[Opening Exercise material section]

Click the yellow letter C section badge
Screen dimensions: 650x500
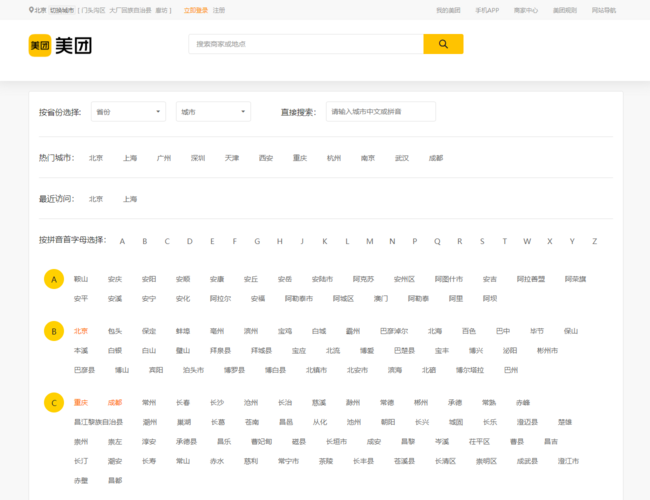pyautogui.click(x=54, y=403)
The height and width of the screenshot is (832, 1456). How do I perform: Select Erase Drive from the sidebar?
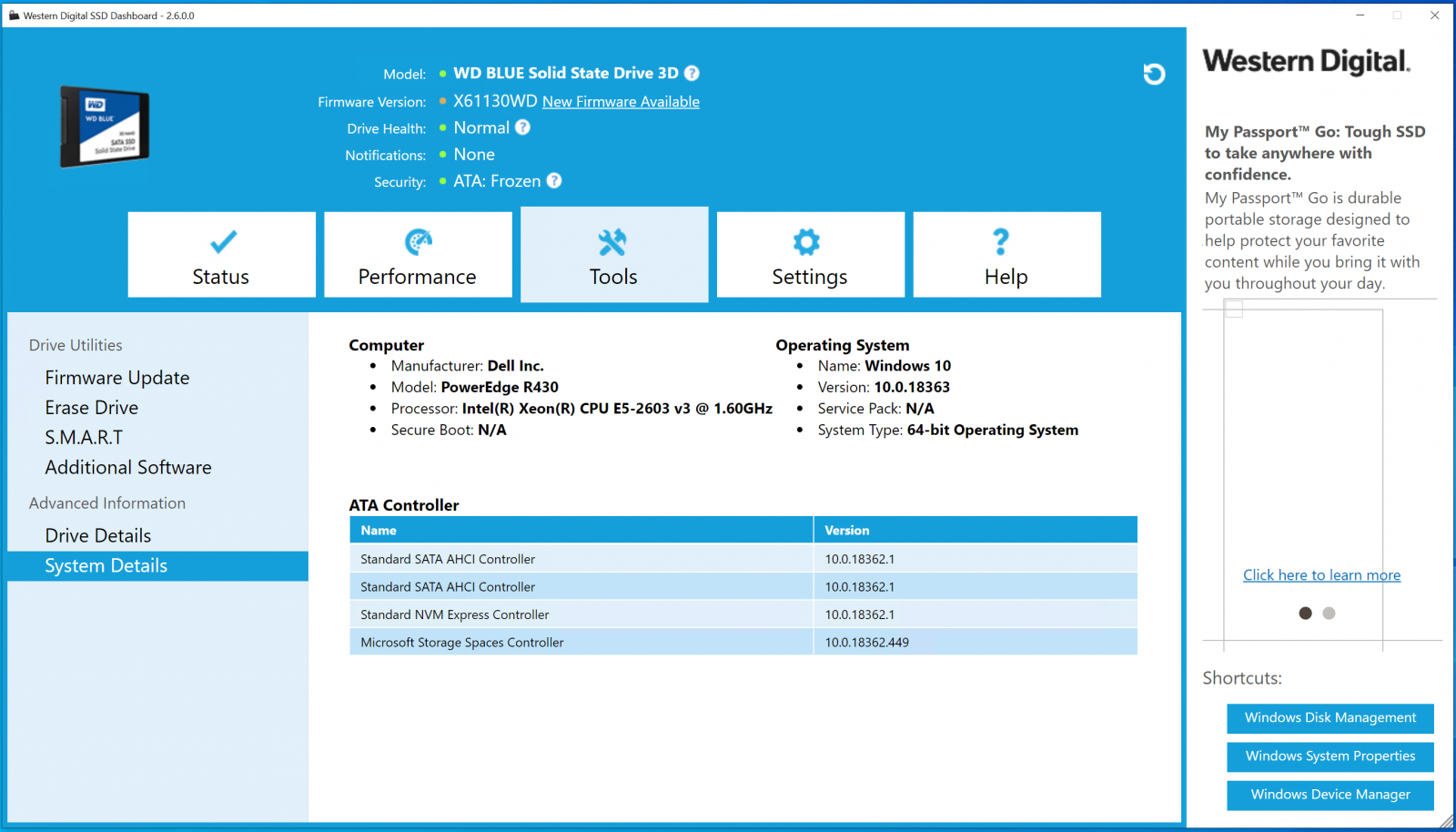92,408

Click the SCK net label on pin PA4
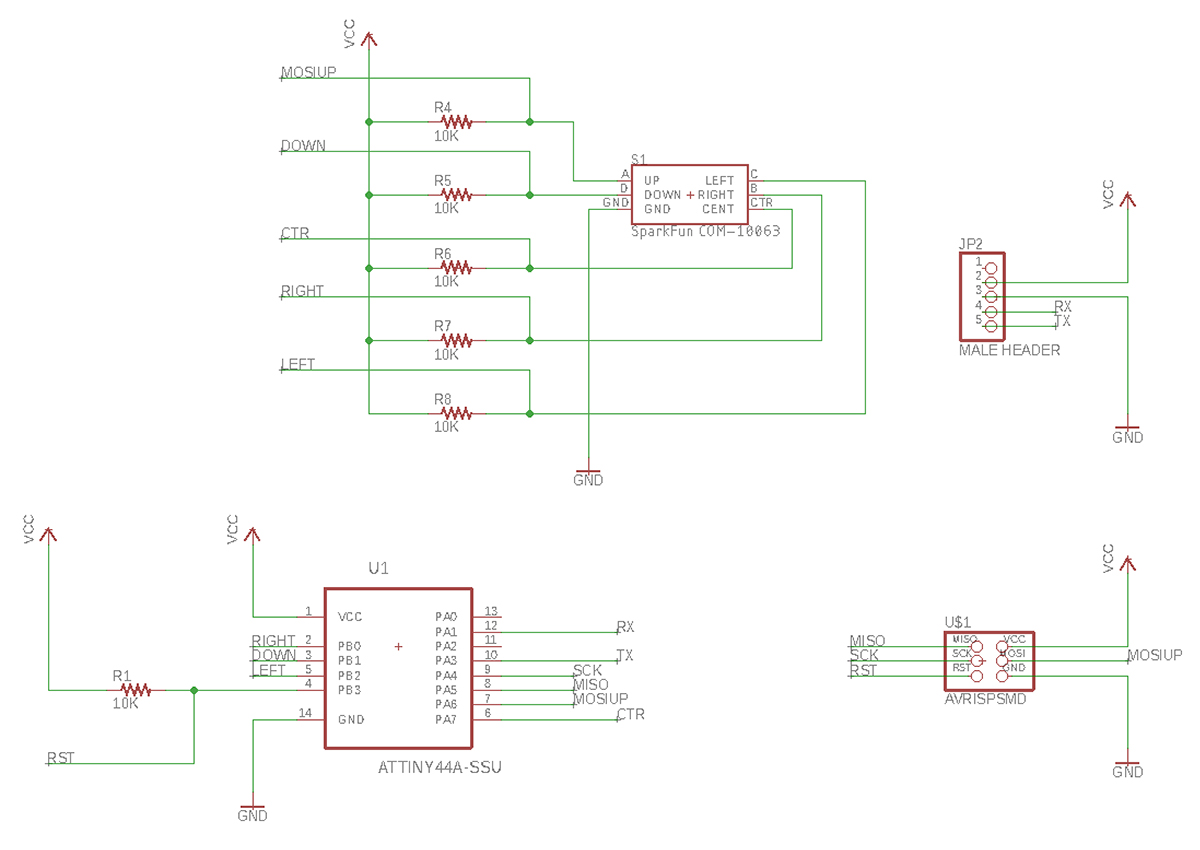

[Closing Exercise material section]

- **Instructions for the task**
Apart from the pictures, every record must be set down exactly.

- **Response to the task**
Click the yellow letter C section badge
Screen dimensions: 650x500
pyautogui.click(x=54, y=403)
The height and width of the screenshot is (832, 1456). How do I perform: Select Erase Drive from the sidebar?
92,408

Click the SCK net label on pin PA4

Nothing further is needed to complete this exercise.